Luigi Bonanate conseguiu discorrer com grande perspicácia alguns relevantes aspectos afetos à guerra, conseguindo de maneira clara relacioná-la com a estratégia e com a política2. O seu “A Guerra” procura de início parametrizar a guerra, relacionando tipos, modos de se travá-la, objetivos e dimensões. Mais adiante ele deixa claro que estratégias já existiam desde a Antigüidade, e que elas ainda continuam a influenciar o ambiente de guerra. Neste ponto ele corrobora, em seu âmago, com idéias expostas por Martin Van Creveld em seu livro “Command in War”.

Creveld afirma que a estratégia sempre existiu. Relata, no entanto, que as técnicas, as transformações táticas e as inovações organizacionais fizeram surgir, no início do século XIX, um ponto de inflexão na sua história. Napoleão, Jomini e Clausewitz foram os responsáveis pela ocorrência deste momento. Creveld é ainda enfático ao afirmar que transformações tecnológicas ocorridas no século XIX e posteriormente no século XX influenciaram os ditames da estratégia e da guerra moderna (CREVELD, 1985:18).

Bonanate segue seu trabalho comparando dois autores que abordaram a estratégia: Sun Tzu e Maquiavel3. Maquiavel escreveu no século XVI um trabalho considerado similar ao de Sun Tzu, porém mais extenso, e é possível observar vários pontos em comum entre as obras. Segundo Bonanate:

Sun Tzu e Maquiavel refletem sobre realidades, pelo menos em parte, análogas, mas o que parece mais significativo (mas também assombroso) é que entre os dois escritos é possível encontrar assonâncias e consistências extraordinárias, que usaremos como prova da objetividade das condições estratégicas dos conflitos (BONANATE, 2001: 70).


Esta última assertiva retirada do livro de Bonanate é muito interessante. Ele ao fazê-la está analisando Sun Tzu e Maquiavel sob a ótica da História Comparada.

De fato, a comparação tem servido a vários campos da ciência para que conhecimentos sejam consolidados. Segundo Witold Kula, nenhum trabalho científico, por mais limitado e monográfico que seja, pode dispensar totalmente o método comparativo, pois é impossível a introdução de novos elementos em um terreno qualquer do conhecimento sem compará-los com os já conhecidos; esta comparação, embora às vezes não explícita, é absolutamente necessária, pois de outro modo não se poderia dar um nome aos mencionados fenômenos novos (KULA,1973: 571).

····················

INSTRUÇÕES ▸
a. Transcreva do texto de origem o trecho que começa nas palavras "Bonanate segue seu" e termina depois das palavras "da História Comparada.".
b. De acordo com o texto de origem, quem foram os responsáveis pelo ponto de inflexão na história da estratégia no início do século XIX?
Use somente o texto de origem como base.

SEÇÃO DE DADOS ▸
····················

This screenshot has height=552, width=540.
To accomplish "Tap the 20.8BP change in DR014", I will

····················

RESPOSTAS DAS TAREFAS ▸
a.
Bonanate segue seu trabalho comparando dois autores que abordaram a estratégia: Sun Tzu e Maquiavel3. Maquiavel escreveu no século XVI um trabalho considerado similar ao de Sun Tzu, porém mais extenso, e é possível observar vários pontos em comum entre as obras. Segundo Bonanate:

Sun Tzu e Maquiavel refletem sobre realidades, pelo menos em parte, análogas, mas o que parece mais significativo (mas também assombroso) é que entre os dois escritos é possível encontrar assonâncias e consistências extraordinárias, que usaremos como prova da objetividade das condições estratégicas dos conflitos (BONANATE, 2001: 70).


Esta última assertiva retirada do livro de Bonanate é muito interessante. Ele ao fazê-la está analisando Sun Tzu e Maquiavel sob a ótica da História Comparada.

b. Napoleão, Jomini e Clausewitz.